§ TEXT FOR ANALYSIS:
Holiday-dinner-table obesity roundup

The Centers for Disease Control admitted last week that a much-touted estimate of enormous mortality rates resulting from increasing obesity in America was wrong and arose from incorrect methodology; it promises a revised and lower estimate (Gina Kolata, “Data on Deaths From Obesity Is Inflated, U.S. Agency Says”, New York Times, Nov. 24; Radley Balko, […]

The Centers for Disease Control admitted last week that a much-touted estimate of enormous mortality rates resulting from increasing obesity in America was wrong and arose from incorrect methodology; it promises a revised and lower estimate (Gina Kolata, “Data on Deaths From Obesity Is Inflated, U.S. Agency Says”, New York Times, Nov. 24; Radley Balko, Nov. 24; Jacob Sullum, Reason “Hit and Run”, Nov. 24; Jim Copland, PointOfLaw, Nov. 24 and Nov. 30). The National Institutes of Health’s body mass index is also falling into disrepute for overrating the incidence of obesity (Gina Kolata, “Tell the Truth: Does This Index Make Me Look Fat?”, New York Times, Nov. 28)(see Apr. 29-30, 2002).

As for lawsuits, the scary Public Health Advocacy Institute, where trial lawyers meet dietitians, held its second annual conference in September, with opening remarks by Sen. Tom Harkin (D-Iowa) (Marguerite Higgins, “Anti-obesity group mulls swell in suits”, Washington Times, Sept. 19; “Lawyers see obese U.S. ripe for fat lawsuits”, Sept. 20; Center for Consumer Freedom, “Looking For Lawsuits In All The Wrong Places”, Sept. 24). The food-industry-defense Center for Consumer Freedom (“Don’t Sue the Hand That Feeds You”) has prepared a “Thanksgiving Guest Liability and Indemnification Agreement” (PDF) (via LawfulGal, Nov. 25) and has also (Sept. 27) compiled a list of the “Ten Dumbest Food Cop Ideas” of the year. These include law prof John Banzhaf’s proposals for suing parents of obese children and doctors who fail to warn their obese patients against overeating; Texas officials’ edict against schoolkids’ sharing of snacks; and a proposal by the New Zealand health minister to apply age restrictions, in the manner of carding for alcohol and tobacco purchases, to keep kids from buying hamburgers, pie and candy. A Deloitte consumer opinion survey (“The Weight Debate”, last updated Jul. 14) finds the public overwhelmingly opposed to lawsuits against restaurants.


Finally, the Fulton County Daily Report, the Atlanta outpost of the Law.com empire, this summer published a useful discussion of the prospects for obesity litigation (“Trying Fat Suits On for Size”, Aug. 3). The chief threat to food companies in the nearer term, as attorney W. Michael Holm (Womble Carlyle) notes, will come from private suits alleging false marketing or product adulteration — theories which as it happens are often left untouched by state “cheeseburger bills” prohibiting a cause of action over sale of fattening food as such. Nor will the cheeseburger bills necessarily prevent plaintiff’s lawyers from laying their hands on internal documents and publicizing them in the worst possible light, posing a significant reputational threat at least to their targets.

§ DATA FOR REVIEW:

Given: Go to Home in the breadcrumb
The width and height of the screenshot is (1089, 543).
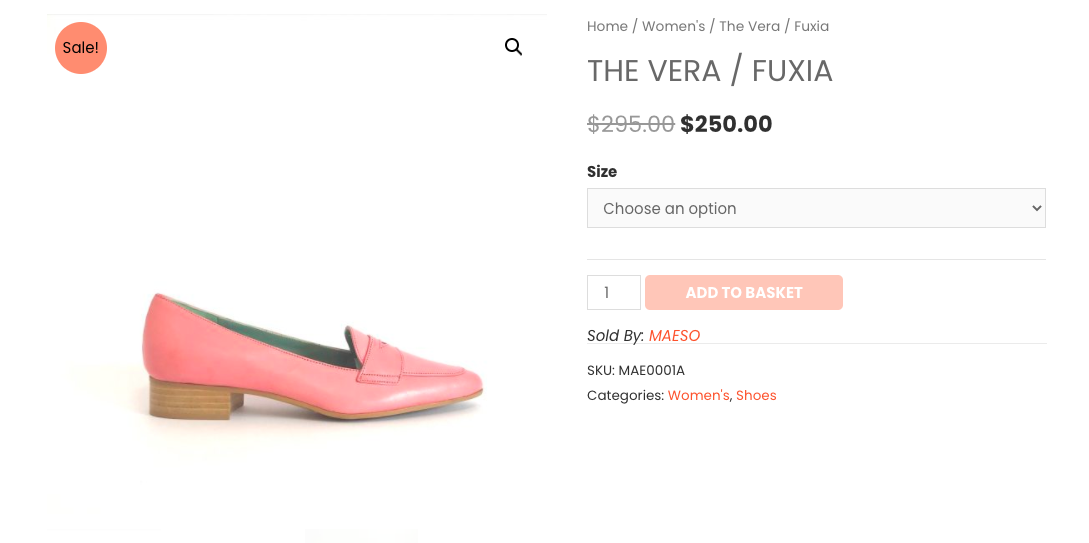Looking at the screenshot, I should [x=607, y=26].
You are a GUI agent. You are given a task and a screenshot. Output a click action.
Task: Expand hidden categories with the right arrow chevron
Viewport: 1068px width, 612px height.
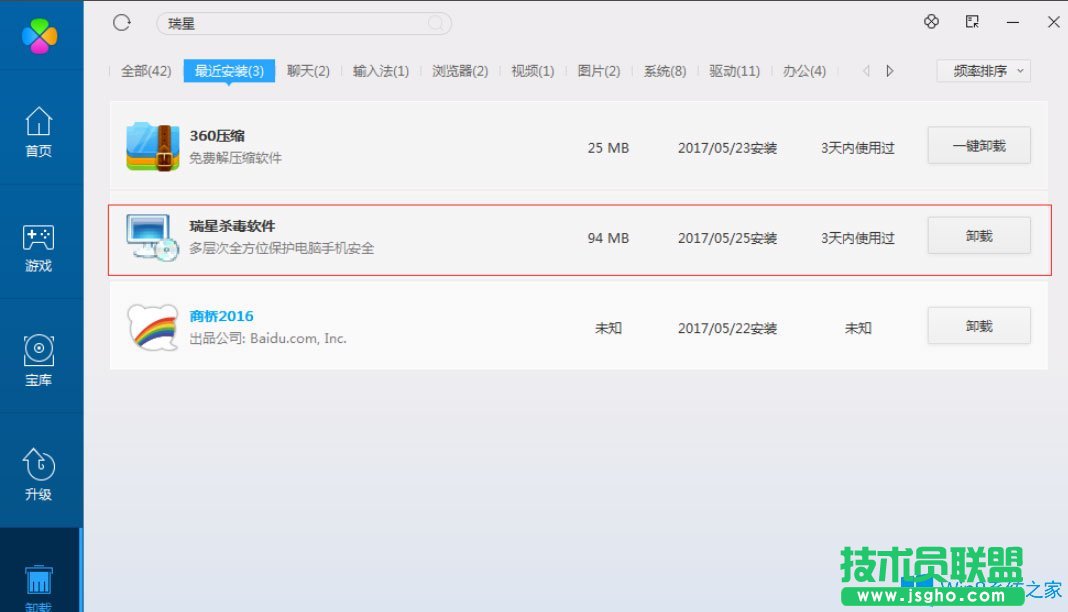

§ ASSIGNMENT: Rewrite the stretch of the obesity roundup from "Finally, the Fulton" through "to their targets.", changing "cheeseburger bills" to "cheeseburger laws".

§ YOUR SOLUTION:
Finally, the Fulton County Daily Report, the Atlanta outpost of the Law.com empire, this summer published a useful discussion of the prospects for obesity litigation (“Trying Fat Suits On for Size”, Aug. 3). The chief threat to food companies in the nearer term, as attorney W. Michael Holm (Womble Carlyle) notes, will come from private suits alleging false marketing or product adulteration — theories which as it happens are often left untouched by state “cheeseburger laws” prohibiting a cause of action over sale of fattening food as such. Nor will the cheeseburger laws necessarily prevent plaintiff’s lawyers from laying their hands on internal documents and publicizing them in the worst possible light, posing a significant reputational threat at least to their targets.